- **PROBLEM STATEMENT**
Recast the rows below, from the line with "optional [734, 1059]" up to and including the line with "Permits (259, 939)", as a numbered list without blank lines.

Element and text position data
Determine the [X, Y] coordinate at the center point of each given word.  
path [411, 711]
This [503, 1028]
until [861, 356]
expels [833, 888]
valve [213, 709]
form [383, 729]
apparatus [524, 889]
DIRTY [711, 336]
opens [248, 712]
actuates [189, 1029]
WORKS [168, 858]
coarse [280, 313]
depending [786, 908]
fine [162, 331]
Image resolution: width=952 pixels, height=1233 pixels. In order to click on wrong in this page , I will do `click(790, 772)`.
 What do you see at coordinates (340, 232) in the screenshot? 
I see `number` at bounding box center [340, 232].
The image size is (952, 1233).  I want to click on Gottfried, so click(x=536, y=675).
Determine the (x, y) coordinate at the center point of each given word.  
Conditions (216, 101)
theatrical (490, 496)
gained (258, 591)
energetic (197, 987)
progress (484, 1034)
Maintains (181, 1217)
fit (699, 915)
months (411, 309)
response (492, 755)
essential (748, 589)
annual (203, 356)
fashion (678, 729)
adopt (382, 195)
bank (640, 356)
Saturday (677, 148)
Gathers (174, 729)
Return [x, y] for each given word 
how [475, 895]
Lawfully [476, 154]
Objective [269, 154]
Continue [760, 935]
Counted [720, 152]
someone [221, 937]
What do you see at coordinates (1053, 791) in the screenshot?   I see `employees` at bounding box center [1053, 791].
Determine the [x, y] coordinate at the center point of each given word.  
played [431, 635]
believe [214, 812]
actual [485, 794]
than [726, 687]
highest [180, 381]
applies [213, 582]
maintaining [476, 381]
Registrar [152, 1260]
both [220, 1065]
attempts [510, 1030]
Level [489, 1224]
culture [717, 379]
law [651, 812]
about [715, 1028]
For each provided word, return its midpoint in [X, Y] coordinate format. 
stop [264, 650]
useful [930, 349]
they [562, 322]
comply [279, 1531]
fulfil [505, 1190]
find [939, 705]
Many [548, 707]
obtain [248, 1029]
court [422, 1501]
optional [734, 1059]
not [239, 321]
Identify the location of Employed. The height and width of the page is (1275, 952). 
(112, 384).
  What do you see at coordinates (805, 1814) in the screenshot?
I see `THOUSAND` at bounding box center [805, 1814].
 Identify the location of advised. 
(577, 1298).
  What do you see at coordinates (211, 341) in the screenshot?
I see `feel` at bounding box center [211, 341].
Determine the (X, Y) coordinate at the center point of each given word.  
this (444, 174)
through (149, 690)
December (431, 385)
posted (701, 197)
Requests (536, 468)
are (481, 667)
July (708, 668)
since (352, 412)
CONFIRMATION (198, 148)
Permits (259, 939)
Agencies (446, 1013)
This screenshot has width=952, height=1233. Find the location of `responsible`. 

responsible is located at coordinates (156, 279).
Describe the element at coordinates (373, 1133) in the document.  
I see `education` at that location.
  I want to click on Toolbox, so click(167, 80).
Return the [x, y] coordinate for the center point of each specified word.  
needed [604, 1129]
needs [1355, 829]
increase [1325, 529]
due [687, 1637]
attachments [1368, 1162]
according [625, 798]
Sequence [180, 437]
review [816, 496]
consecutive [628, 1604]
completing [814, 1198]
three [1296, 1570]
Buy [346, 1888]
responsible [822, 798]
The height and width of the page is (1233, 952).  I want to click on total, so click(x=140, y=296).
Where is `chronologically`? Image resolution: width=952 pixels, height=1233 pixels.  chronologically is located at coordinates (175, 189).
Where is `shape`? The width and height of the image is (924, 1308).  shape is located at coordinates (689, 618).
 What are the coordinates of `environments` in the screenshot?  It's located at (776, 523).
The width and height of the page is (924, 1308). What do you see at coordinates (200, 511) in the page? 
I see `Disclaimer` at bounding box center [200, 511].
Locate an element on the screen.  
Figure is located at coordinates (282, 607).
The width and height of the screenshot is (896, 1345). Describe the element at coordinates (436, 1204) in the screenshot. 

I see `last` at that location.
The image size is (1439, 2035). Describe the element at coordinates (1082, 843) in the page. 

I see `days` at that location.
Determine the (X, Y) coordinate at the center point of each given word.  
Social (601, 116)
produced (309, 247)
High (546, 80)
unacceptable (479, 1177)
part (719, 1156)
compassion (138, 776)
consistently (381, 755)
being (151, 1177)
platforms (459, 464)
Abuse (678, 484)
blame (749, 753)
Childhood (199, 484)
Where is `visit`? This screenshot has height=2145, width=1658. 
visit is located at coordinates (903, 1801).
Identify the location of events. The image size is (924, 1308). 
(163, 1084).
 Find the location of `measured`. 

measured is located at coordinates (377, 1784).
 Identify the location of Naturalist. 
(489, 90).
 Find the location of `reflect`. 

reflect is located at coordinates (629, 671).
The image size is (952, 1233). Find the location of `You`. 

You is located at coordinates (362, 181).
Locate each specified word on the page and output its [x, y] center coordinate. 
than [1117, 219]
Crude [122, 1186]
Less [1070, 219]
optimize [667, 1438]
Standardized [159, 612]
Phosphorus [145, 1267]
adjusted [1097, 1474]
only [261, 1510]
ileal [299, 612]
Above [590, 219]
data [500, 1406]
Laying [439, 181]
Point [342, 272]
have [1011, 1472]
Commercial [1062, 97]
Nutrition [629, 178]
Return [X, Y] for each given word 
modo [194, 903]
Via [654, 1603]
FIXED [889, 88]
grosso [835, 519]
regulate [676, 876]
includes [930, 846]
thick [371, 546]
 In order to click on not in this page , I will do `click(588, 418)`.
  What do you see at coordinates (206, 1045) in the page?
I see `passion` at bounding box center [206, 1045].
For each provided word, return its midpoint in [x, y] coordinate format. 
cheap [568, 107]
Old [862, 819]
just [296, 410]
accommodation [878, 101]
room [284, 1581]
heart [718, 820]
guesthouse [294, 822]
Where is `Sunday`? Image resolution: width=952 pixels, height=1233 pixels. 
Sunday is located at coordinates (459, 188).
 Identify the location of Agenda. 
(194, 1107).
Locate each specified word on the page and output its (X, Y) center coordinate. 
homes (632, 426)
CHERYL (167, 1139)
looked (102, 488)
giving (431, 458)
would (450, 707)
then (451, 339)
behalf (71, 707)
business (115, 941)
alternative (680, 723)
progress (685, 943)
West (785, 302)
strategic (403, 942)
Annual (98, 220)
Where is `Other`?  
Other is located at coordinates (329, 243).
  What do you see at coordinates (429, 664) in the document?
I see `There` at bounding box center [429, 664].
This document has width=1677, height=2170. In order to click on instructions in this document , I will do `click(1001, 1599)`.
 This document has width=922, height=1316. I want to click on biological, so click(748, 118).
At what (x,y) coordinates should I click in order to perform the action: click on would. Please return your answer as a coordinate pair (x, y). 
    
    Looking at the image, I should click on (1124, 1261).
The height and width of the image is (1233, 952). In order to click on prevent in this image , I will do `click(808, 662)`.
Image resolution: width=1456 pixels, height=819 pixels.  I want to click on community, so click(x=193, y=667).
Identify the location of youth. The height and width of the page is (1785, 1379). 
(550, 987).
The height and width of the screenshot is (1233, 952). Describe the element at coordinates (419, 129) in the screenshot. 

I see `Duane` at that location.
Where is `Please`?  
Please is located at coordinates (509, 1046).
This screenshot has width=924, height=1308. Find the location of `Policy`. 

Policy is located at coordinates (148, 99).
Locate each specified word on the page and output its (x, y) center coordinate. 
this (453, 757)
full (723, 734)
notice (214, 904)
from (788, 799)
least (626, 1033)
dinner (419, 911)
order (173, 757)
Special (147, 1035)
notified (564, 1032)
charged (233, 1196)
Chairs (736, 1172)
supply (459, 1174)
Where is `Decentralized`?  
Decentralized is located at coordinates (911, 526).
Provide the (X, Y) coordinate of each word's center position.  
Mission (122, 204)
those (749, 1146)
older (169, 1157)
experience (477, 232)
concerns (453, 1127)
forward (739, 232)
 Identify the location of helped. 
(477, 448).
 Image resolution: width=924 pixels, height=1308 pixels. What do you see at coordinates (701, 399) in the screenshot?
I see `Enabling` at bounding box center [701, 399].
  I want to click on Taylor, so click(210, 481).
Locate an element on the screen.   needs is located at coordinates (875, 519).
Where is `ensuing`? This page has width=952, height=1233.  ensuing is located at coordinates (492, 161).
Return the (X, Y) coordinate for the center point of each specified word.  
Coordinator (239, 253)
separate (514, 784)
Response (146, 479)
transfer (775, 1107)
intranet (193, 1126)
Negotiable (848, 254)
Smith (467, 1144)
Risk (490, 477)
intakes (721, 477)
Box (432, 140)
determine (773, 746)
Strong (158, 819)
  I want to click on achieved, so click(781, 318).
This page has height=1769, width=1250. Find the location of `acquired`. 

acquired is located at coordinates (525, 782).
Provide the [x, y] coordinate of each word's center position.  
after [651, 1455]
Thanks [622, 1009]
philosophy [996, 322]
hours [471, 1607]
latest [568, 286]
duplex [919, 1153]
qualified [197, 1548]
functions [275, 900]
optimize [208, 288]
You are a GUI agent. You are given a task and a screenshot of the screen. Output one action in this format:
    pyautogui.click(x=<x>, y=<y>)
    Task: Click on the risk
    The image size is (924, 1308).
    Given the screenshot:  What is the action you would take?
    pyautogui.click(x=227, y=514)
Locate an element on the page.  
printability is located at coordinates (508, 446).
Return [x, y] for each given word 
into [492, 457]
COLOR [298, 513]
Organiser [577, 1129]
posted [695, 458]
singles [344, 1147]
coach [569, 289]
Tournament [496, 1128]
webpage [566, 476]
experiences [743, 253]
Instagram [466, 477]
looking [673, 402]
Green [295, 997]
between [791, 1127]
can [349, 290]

- **ANSWER TO THIS EXERCISE**
1. optional [734, 1059]
2. not [239, 321]
3. Identify the location of Employed. The height and width of the page is (1275, 952). 
4. (112, 384).
5.   What do you see at coordinates (805, 1814) in the screenshot?
6. I see `THOUSAND` at bounding box center [805, 1814].
7.  Identify the location of advised. 
8. (577, 1298).
9.   What do you see at coordinates (211, 341) in the screenshot?
10. I see `feel` at bounding box center [211, 341].
11. Determine the (X, Y) coordinate at the center point of each given word.  
12. this (444, 174)
13. through (149, 690)
14. December (431, 385)
15. posted (701, 197)
16. Requests (536, 468)
17. are (481, 667)
18. July (708, 668)
19. since (352, 412)
20. CONFIRMATION (198, 148)
21. Permits (259, 939)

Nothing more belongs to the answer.